AIM 1:
Return the stretch of the Kunia ride story from "We introduced ourselves." through "and ride lot.", copied word for word.
AIM 2:
Write what comes next in the story about driving a minister and his granddaughter home to Kunia, starting after its last sentence.

It wasn't long before we passed the stoplight and turned onto Nimitz Highway. He pointed to the approaching bus stop and said "Over there is fine." I asked him where he had to go and he said Kunia. That was pretty far in afternoon traffic. I glanced back at his granddaughter and she was sound asleep in Elliott's car seat. I chuckled to myself again. I was so tired, I wanted to go home, shower, eat and sleep. But I knew there was only one right thing to do. So I told the man that I would drive him home as we whizzed past the bustop. He looked at me incredulously and protested. I told him it was okay. He asked me where I was going. I told him home. He asked where was home. I told him Pawa'a. Again he protested saying that was far in the opposite direction. I laughed, patted him on his leg, and reminded him that his granddaughter was sound asleep. He chuckled and thanked me. He told me he was so proud of her for carrying his big briefcase bag when he found himself in too much pain to walk.
We introduced ourselves. He was a Christian minister in a Samoan church. We had a delightful conversation as we slowly crawled through the afternoon traffic. About my work with my dead ancestors. About spiritual beliefs. About Samoan views of the bones of their kupuna. So many things. Finally we arrived in Kunia where he had parked his truck in a lot near the Walmart. It was a park and ride lot.

DATASET RECORDS:
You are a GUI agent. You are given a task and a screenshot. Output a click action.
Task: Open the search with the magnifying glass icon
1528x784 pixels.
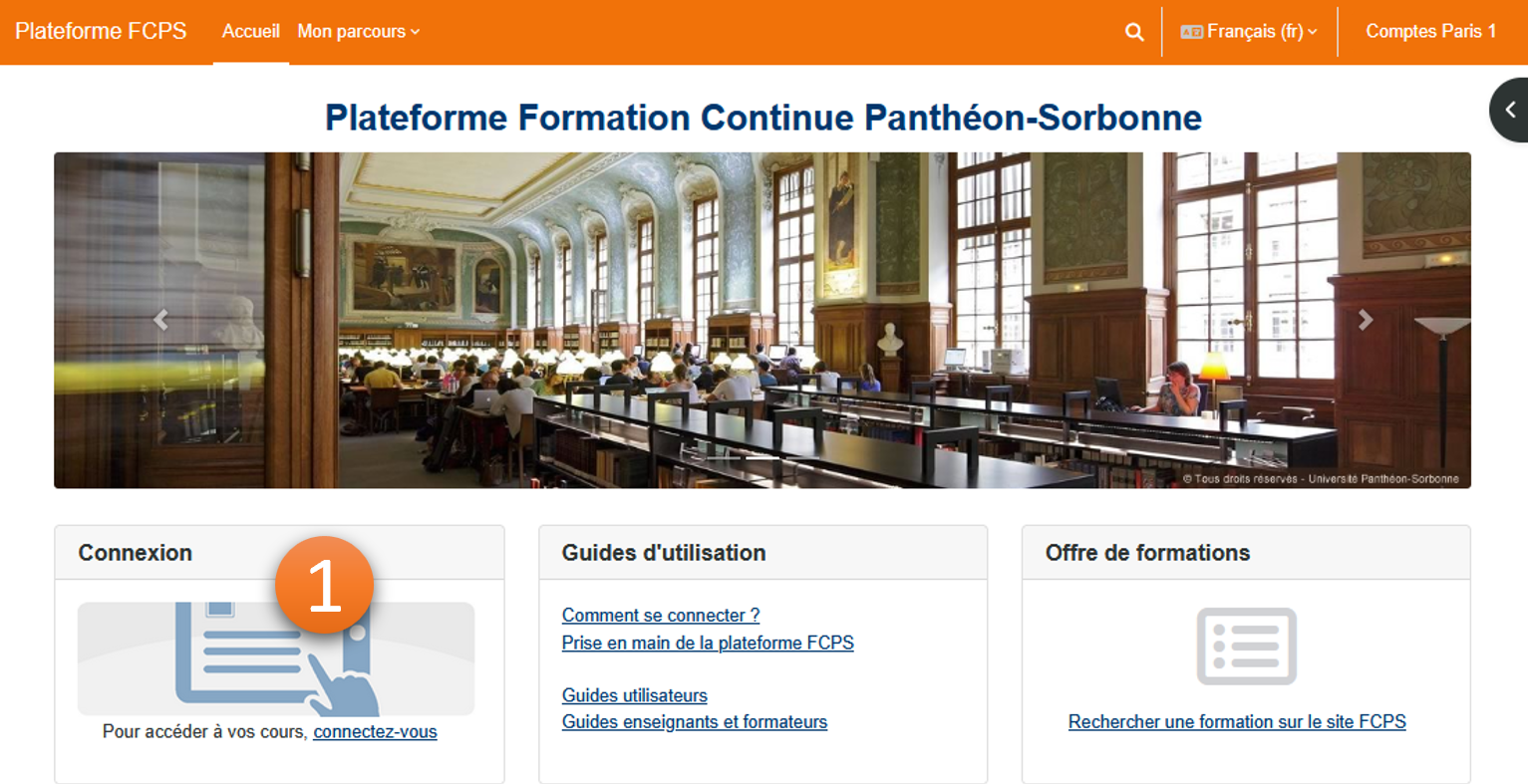[1133, 31]
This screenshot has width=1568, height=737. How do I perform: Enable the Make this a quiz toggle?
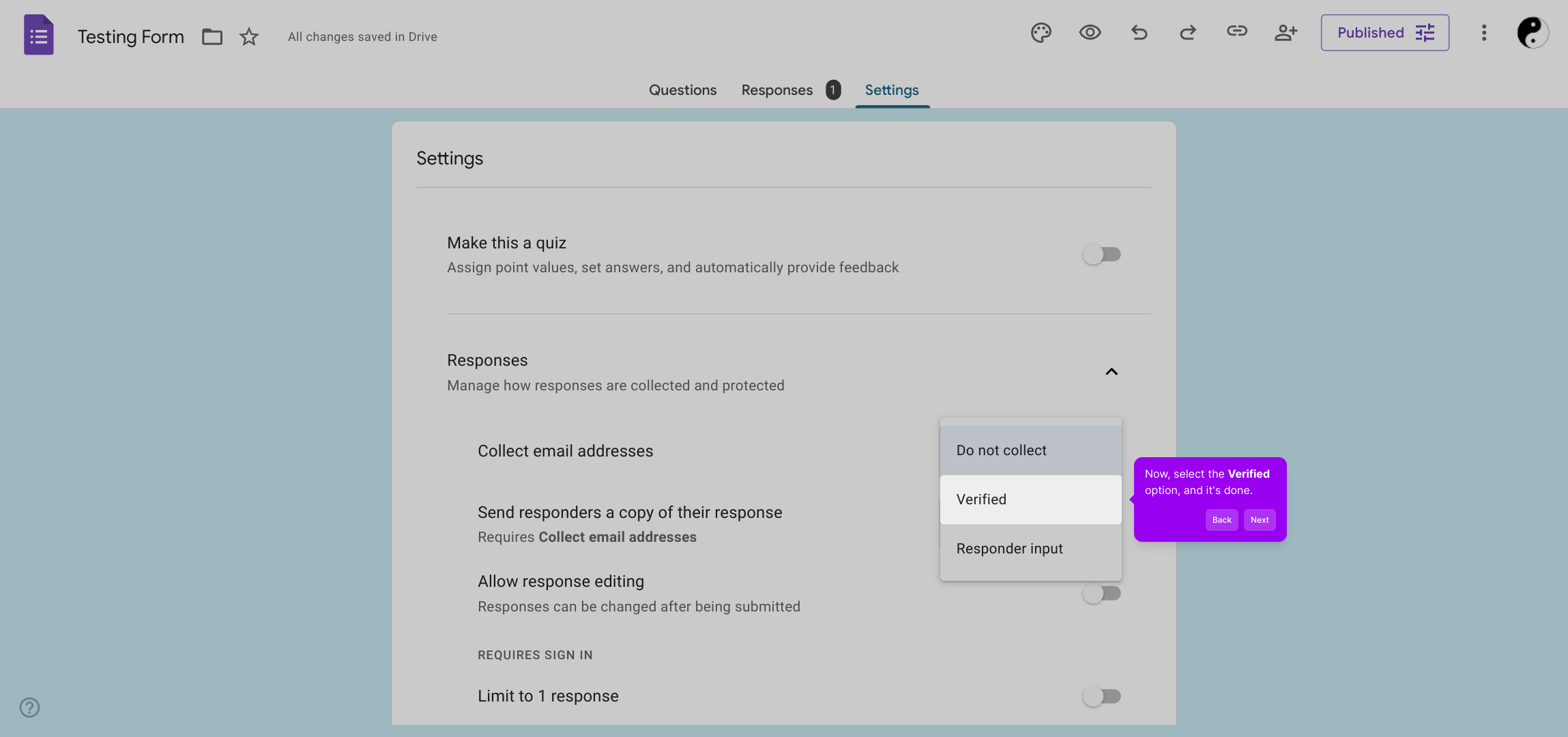click(x=1101, y=255)
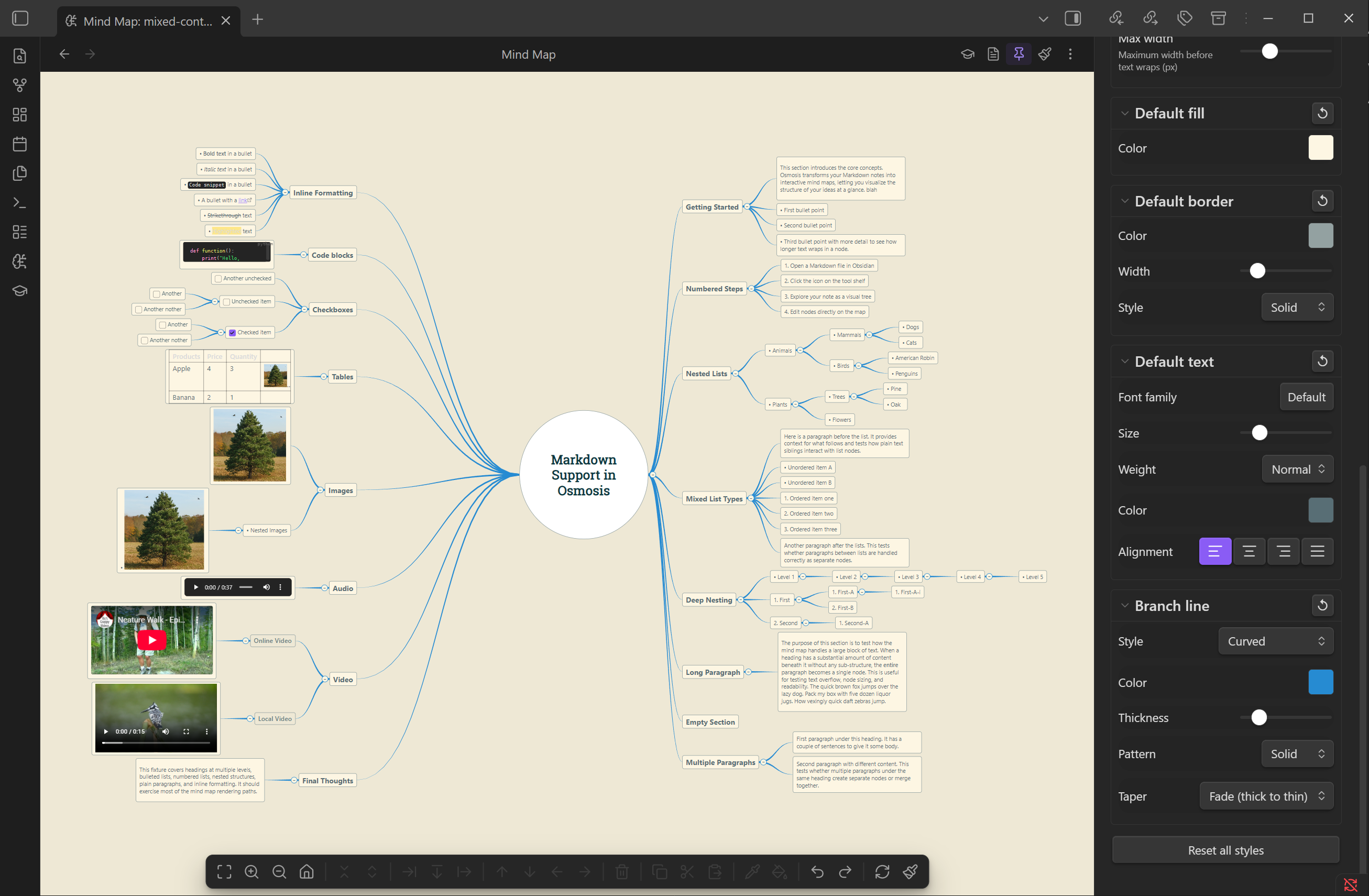
Task: Click the graduation cap icon in the sidebar
Action: tap(19, 290)
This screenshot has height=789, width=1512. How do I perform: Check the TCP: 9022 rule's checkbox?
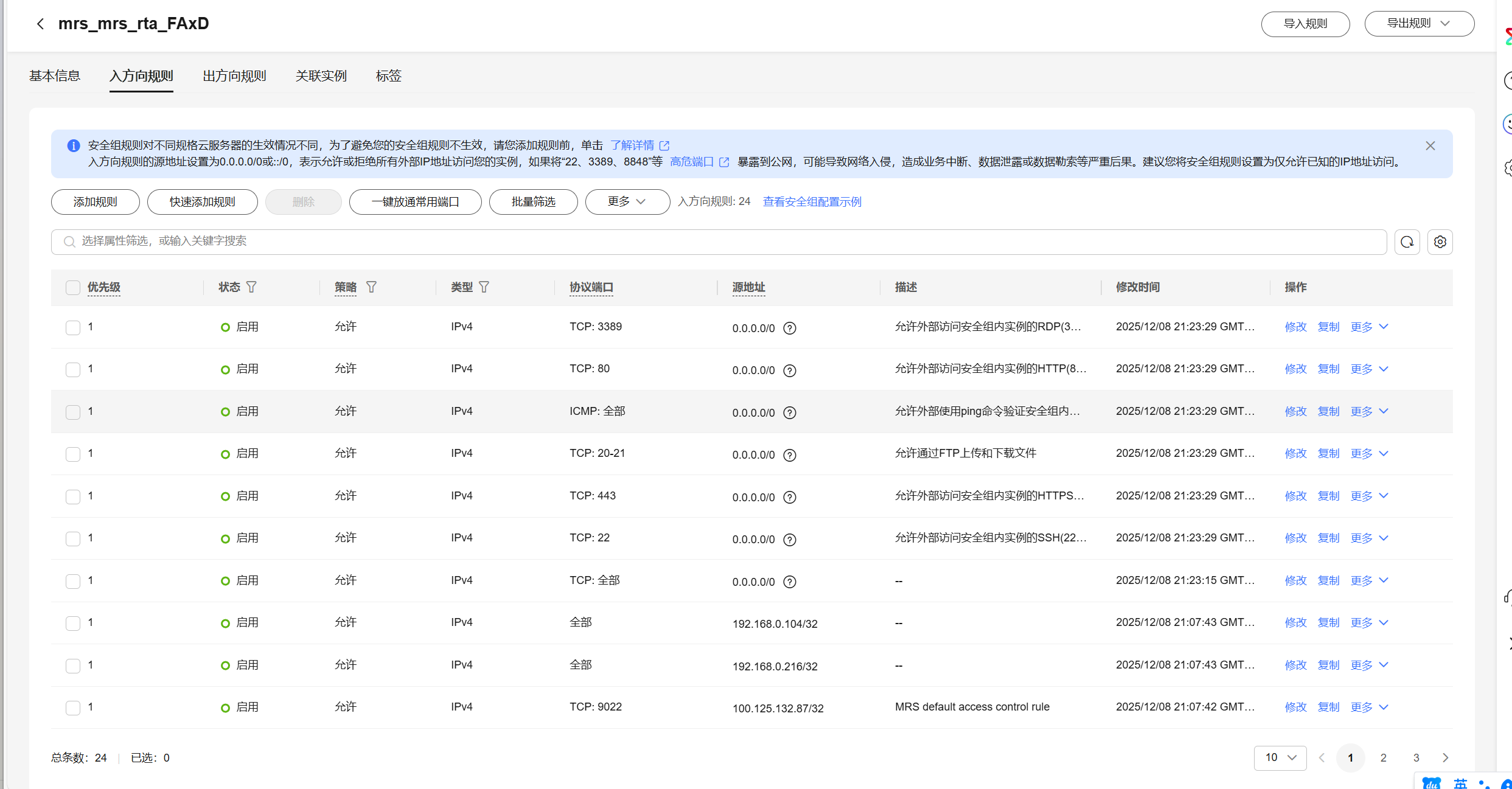72,707
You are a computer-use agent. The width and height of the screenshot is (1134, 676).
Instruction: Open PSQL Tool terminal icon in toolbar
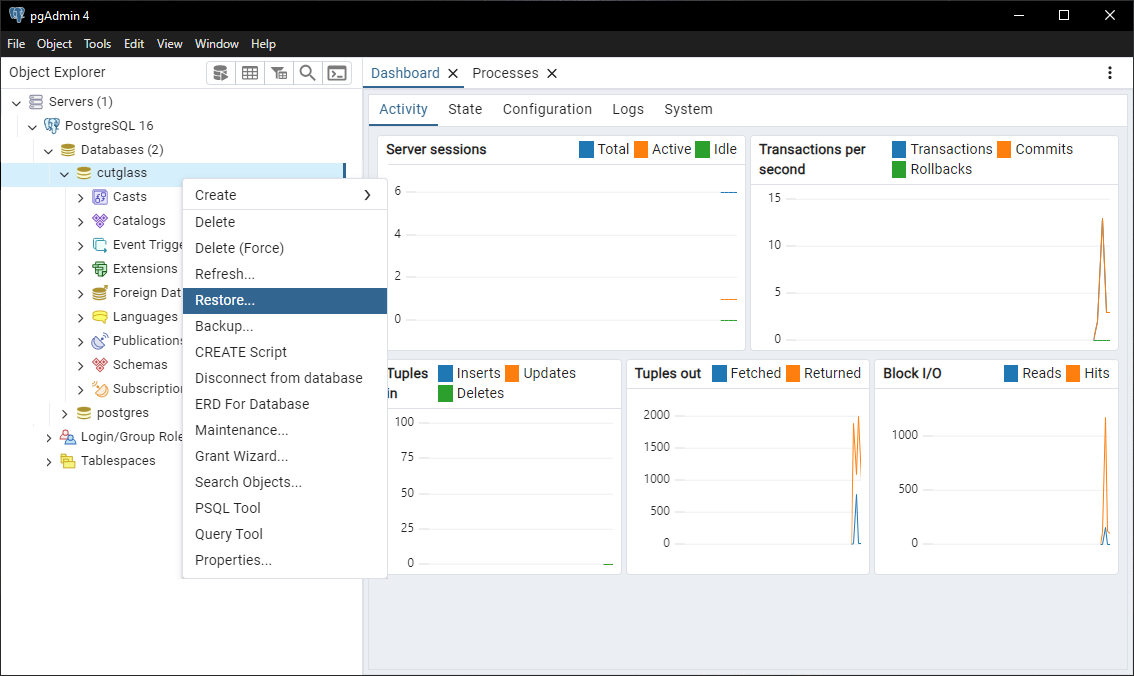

EXERCISE RESULT 1:
We introduced ourselves. He was a Christian minister in a Samoan church. We had a delightful conversation as we slowly crawled through the afternoon traffic. About my work with my dead ancestors. About spiritual beliefs. About Samoan views of the bones of their kupuna. So many things. Finally we arrived in Kunia where he had parked his truck in a lot near the Walmart. It was a park and ride lot.

EXERCISE RESULT 2:
When we arrived, we had to gently shake his granddaughter from her deep sleep. She was sweaty from sleeping so hard from exhaustion. We all got out of the car and he pulled some money from his wallet and tried to give it to me for gas. I politely refused. He insisted again. I politely declined again. His granddaughter came up to me and gave me a big hug. I squeezed her hard, kissed her head, and blanketed her heart in all the love I could muster at the time.
Then the Minister approached me and we embraced exchanging words of Aloha. Then he asked me if he could pray for me. I said certainly. And as his granddaughter stood and watched, he put his hand on my bowed head, and prayed a long prayer for my well-being, safety, health, and life. I was truly humbled. I know the power of prayer. I never expected it. But my life has benefited immensely from his simple but powerful and genuine words. I made two friends on our collective spiritual journey, shared their love, and my life has been amazingly awesome ever since. Mahalo no e Ke Akua. Mahalo no my two sweet friends. I hope your dreams continue to come true. Mine most certainly have. Much love to you...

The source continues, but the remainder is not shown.